(INFORMATION PROVIDED):
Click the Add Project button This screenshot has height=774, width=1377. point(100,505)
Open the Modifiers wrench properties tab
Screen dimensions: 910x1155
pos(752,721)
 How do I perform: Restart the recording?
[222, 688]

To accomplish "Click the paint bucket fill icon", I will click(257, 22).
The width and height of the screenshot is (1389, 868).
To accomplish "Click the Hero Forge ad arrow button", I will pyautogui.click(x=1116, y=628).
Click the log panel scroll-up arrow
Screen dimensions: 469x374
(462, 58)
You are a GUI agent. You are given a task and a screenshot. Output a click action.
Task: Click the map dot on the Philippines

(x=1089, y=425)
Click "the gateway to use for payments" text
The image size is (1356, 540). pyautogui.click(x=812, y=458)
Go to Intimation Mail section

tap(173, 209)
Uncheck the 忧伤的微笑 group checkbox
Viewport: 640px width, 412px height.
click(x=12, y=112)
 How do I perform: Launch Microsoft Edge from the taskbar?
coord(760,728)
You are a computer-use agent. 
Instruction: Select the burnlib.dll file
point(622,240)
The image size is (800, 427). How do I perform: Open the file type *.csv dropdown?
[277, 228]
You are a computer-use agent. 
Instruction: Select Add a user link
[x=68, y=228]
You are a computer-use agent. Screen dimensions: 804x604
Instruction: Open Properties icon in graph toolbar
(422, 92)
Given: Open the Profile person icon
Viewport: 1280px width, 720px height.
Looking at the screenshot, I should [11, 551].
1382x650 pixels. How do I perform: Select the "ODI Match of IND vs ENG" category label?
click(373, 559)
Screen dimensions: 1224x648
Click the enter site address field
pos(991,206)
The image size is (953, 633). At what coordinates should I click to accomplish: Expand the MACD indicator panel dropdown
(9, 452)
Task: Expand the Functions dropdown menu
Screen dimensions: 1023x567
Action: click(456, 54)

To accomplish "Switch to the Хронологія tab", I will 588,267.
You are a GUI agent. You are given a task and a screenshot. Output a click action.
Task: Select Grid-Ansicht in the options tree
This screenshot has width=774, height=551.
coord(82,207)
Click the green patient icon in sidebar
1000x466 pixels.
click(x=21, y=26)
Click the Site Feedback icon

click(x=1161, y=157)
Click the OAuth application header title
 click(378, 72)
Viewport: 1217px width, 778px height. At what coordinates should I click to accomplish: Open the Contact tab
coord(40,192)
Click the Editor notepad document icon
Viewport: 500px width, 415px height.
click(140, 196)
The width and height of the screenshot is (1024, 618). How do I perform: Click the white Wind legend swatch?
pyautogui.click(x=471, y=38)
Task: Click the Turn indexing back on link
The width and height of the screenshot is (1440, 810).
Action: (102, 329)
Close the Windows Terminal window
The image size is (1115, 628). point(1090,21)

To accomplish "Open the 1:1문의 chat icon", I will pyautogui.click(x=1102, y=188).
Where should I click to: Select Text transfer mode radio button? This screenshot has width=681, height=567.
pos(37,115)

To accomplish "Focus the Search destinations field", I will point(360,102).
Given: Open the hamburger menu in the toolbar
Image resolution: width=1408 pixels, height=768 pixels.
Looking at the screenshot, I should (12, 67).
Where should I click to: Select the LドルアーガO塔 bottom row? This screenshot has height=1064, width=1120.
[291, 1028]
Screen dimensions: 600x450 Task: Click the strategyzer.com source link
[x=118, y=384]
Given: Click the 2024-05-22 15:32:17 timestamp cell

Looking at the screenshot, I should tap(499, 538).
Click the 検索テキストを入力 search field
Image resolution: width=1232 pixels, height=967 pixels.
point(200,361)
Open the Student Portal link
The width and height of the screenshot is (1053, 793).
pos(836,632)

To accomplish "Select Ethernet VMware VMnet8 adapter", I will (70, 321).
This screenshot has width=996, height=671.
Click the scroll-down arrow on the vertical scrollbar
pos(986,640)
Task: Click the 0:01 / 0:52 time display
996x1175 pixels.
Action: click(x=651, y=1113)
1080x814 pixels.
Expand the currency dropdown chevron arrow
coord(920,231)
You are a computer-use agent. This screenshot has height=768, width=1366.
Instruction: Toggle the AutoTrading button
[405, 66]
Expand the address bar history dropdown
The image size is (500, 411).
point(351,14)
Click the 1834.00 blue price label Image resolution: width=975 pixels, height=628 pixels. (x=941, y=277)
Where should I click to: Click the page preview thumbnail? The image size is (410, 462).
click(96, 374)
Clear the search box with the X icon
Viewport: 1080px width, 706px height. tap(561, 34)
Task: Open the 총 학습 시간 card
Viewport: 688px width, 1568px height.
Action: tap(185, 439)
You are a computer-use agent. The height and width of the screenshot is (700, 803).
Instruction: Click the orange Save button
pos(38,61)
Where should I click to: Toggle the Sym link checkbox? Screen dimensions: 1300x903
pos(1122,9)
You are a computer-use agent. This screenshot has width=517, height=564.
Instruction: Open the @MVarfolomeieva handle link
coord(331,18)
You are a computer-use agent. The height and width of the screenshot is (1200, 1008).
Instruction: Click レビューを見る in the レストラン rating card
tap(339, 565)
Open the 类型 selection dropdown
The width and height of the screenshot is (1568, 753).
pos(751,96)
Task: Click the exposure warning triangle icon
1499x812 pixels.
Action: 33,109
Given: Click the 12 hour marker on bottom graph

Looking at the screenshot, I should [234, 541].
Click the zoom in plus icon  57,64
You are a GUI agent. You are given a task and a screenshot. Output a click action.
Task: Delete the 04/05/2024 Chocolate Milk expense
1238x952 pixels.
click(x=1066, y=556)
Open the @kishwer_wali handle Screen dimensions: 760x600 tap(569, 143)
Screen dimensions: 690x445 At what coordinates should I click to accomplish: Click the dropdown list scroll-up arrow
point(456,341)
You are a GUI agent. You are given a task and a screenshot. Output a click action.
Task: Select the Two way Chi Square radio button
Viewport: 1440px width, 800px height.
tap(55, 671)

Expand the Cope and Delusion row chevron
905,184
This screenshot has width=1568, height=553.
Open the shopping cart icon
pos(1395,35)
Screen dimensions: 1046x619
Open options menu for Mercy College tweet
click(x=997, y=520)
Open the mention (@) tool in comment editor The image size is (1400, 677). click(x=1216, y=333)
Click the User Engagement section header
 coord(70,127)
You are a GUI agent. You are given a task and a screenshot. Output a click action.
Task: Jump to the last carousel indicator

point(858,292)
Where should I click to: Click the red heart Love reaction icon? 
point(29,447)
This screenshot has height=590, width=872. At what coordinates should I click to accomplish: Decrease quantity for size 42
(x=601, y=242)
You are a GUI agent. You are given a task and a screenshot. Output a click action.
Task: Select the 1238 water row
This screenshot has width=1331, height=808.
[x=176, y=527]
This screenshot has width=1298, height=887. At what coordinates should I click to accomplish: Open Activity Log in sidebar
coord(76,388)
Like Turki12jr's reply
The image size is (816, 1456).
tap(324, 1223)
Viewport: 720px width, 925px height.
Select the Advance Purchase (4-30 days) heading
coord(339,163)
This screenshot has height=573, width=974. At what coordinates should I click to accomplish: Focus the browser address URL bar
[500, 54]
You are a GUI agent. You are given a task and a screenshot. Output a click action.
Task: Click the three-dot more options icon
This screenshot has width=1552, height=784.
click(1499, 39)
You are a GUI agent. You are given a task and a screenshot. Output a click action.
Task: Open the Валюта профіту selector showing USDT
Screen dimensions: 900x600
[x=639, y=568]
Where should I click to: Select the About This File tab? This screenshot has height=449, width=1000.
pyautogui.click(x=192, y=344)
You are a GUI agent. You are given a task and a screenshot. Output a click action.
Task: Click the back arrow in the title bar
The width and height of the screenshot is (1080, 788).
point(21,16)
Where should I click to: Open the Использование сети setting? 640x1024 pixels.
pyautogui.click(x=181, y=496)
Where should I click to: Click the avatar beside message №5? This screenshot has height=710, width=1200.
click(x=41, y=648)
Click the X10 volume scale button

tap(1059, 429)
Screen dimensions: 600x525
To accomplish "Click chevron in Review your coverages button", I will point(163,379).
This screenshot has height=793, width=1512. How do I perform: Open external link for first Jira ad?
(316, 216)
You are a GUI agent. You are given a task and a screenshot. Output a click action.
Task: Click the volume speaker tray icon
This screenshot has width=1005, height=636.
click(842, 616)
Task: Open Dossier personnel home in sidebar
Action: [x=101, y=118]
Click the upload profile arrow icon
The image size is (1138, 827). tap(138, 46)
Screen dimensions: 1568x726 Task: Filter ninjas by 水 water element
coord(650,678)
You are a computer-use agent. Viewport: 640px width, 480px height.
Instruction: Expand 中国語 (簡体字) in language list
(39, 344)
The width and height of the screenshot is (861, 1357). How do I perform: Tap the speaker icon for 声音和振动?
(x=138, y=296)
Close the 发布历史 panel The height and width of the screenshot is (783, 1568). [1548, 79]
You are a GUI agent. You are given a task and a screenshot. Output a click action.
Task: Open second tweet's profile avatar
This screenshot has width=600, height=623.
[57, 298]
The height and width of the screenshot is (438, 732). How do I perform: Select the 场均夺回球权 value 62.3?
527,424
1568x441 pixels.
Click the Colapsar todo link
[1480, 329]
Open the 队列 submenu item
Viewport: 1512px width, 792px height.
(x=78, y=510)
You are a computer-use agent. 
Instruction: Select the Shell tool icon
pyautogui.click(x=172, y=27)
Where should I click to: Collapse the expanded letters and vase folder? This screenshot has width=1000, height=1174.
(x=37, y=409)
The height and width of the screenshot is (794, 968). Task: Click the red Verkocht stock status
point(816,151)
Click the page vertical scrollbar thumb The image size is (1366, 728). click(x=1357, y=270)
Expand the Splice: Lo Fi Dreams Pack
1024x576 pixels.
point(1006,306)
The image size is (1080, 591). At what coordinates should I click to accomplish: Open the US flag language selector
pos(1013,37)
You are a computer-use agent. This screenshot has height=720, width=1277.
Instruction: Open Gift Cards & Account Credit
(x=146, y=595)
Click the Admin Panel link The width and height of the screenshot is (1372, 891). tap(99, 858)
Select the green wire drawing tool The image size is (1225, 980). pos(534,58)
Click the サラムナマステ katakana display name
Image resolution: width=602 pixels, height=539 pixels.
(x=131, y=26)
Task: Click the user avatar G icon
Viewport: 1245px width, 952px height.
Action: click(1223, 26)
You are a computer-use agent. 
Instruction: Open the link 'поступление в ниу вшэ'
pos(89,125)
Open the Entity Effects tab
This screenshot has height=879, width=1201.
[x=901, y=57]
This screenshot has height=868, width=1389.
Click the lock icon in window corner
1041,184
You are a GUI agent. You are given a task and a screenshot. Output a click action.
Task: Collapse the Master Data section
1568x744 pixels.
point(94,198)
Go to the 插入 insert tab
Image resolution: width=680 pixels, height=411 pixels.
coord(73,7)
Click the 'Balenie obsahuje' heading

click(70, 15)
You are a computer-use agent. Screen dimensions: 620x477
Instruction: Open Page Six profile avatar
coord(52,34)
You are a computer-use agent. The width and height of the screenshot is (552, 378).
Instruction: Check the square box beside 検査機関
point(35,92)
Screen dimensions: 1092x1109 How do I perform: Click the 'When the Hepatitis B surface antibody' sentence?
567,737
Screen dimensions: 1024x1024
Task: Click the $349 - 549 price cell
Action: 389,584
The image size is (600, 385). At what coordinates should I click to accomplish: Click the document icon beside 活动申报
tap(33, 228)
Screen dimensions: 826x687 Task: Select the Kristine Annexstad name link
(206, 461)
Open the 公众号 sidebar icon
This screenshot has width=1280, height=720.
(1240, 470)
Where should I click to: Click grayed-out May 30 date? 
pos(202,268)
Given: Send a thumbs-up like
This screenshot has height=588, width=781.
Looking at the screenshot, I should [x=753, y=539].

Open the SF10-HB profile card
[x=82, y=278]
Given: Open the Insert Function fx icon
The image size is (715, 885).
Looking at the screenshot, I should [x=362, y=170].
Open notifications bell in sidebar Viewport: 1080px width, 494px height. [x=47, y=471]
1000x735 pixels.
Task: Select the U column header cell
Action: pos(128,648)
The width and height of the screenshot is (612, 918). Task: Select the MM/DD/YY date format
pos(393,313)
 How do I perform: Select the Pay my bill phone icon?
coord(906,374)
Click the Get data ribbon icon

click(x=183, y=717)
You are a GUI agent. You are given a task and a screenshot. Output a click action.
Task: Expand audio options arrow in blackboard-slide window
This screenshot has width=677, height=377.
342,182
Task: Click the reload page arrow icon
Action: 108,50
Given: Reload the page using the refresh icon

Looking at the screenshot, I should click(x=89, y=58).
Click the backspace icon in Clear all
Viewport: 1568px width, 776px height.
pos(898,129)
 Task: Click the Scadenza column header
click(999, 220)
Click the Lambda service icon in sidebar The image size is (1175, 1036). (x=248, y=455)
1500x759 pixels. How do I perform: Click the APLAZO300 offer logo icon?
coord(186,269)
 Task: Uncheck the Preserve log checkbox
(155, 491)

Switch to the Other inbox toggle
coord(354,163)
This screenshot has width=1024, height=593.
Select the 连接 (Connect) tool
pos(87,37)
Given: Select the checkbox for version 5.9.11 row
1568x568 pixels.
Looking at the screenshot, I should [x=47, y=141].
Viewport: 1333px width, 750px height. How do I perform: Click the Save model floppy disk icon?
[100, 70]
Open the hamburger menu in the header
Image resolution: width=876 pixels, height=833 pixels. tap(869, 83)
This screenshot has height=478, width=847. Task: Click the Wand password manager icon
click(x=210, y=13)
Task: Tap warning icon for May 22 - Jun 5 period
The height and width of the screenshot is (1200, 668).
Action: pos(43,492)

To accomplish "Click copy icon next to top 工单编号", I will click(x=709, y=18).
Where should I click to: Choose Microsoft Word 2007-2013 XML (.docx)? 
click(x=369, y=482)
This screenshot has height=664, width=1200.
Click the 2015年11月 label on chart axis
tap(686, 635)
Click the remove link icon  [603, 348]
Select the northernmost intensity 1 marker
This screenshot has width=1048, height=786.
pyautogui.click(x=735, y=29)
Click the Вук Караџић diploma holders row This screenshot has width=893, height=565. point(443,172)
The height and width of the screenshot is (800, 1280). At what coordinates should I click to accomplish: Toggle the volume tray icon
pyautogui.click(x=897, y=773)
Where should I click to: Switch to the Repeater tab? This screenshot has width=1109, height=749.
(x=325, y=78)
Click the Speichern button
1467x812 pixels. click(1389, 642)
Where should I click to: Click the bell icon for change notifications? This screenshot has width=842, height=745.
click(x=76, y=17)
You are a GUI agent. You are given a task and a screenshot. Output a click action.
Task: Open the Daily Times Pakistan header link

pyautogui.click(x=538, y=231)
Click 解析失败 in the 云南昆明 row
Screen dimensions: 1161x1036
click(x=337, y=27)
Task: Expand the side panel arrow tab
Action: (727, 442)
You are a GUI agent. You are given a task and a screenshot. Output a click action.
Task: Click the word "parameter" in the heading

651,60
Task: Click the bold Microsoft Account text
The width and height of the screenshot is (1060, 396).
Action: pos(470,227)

(WHAT TO WORK ON): State how many lines above include the word "will", and nothing more.

(OUTPUT OF THE TASK): 8